College Algebra, Chapter 8, 8.1, Section 8.1, Problem 50

Determine the equation of the parabola whose graph is shown below.







The equation $x^2 = 4py$ has vertex on the origin and opens upward. Also, it has focus at $(0, p)$. It shows that the focus is the $y$-intercept of the given line. Thus, by using slope intercept form, $y = mx + b$.

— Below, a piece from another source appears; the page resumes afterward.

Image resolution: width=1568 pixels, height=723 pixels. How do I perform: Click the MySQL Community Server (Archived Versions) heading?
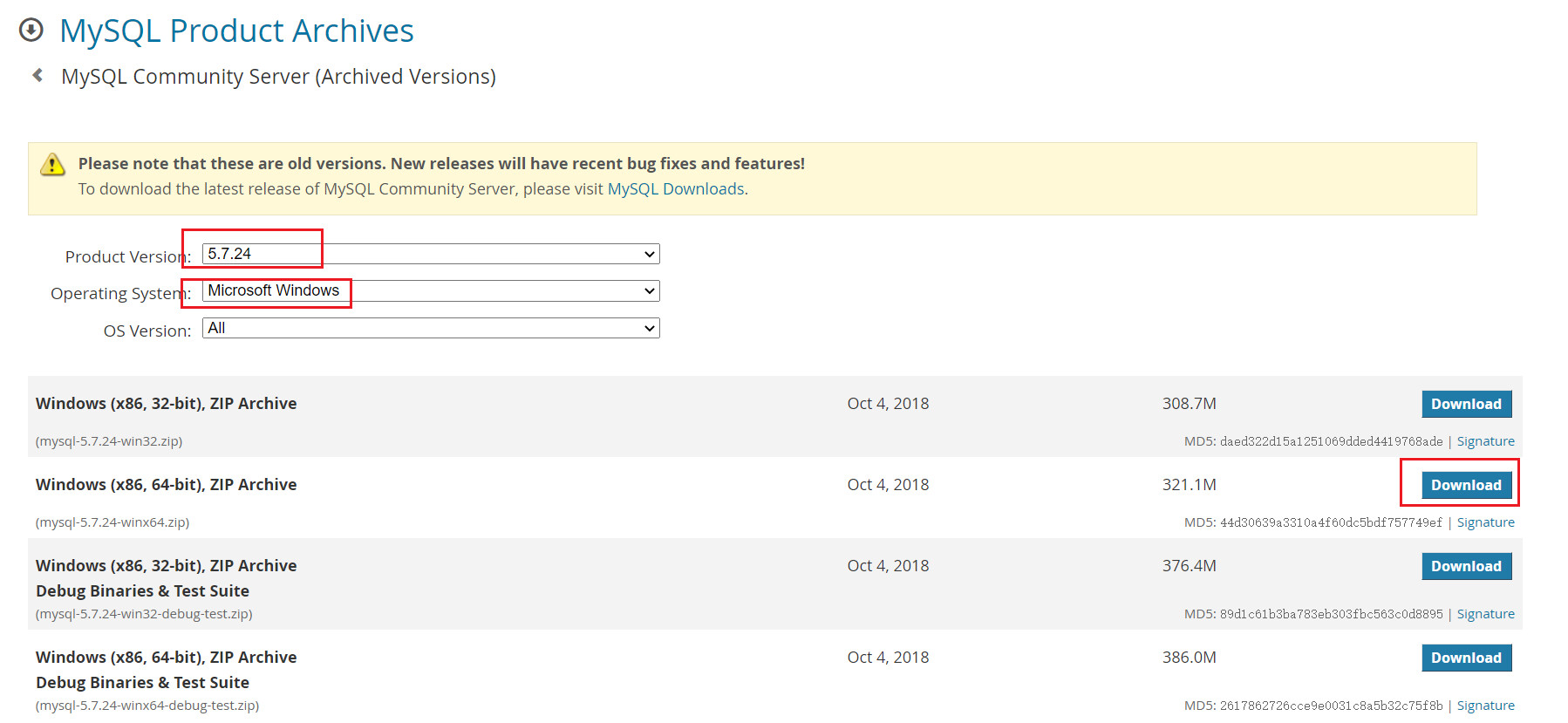[278, 77]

$\displaystyle y = \frac{1}{2} x + p$

And if the line pass through $(2, y)$ then


$
\begin{equation}
\begin{aligned}

y =& \frac{1}{2} x + p && \text{and} &&& x^2 = 4py
\\
\\
y =& \frac{1}{2} (2) + p && \text{and} &&& 2^2 = 4py
\\
\\
y =& 1 + p && \text{and} &&& 1 = py
\\
\\
\text{Thus } & && &&&
\\
\\
p =& y - 1 \qquad \text{Equation 1} && \text{and} &&& p =& \frac{1}{y} \qquad \text{Equation 2}

\end{aligned}
\end{equation}
$



By using equations 1 and 2


$
\begin{equation}
\begin{aligned}

y - 1 =& \frac{1}{y}
&&
\\
\\
y^2 - y =& 1
&& \text{Complete the square: add } \left( \frac{-1}{2} \right)^2 = \frac{1}{4}
\\
\\
y^2 - y + \frac{1}{4} =& 1 + \frac{1}{4}
&& \text{Perfect Square}
\\
\\
\left(y - \frac{1}{2} \right)^2 =& \frac{5}{4}
&& \text{Take the square root}
\\
\\
y - \frac{1}{2} =& \pm \sqrt{\frac{5}{4}}
&& \text{Add } \frac{1}{2}
\\
\\
y =& \frac{1}{2} \pm \frac{\sqrt{5}}{2}
&& \text{Choose } y > 0
\\
\\
y =& \frac{1 + \sqrt{5}}{2}
&&

\end{aligned}
\end{equation}
$


So if $\displaystyle y = \frac{1 + \sqrt{5}}{2}$, then $\displaystyle p = y - 1 = \frac{1 + \sqrt{5}}{2} - 1 = \frac{-1 + \sqrt{5}}{2}$. Therefore, the equation is $\displaystyle x^2 = 4py; x^2 = 4 \left( \frac{-1 + \sqrt{5}}{2} \right) y; x^2 = 2 \left( -1 + \sqrt{5} \right) y$.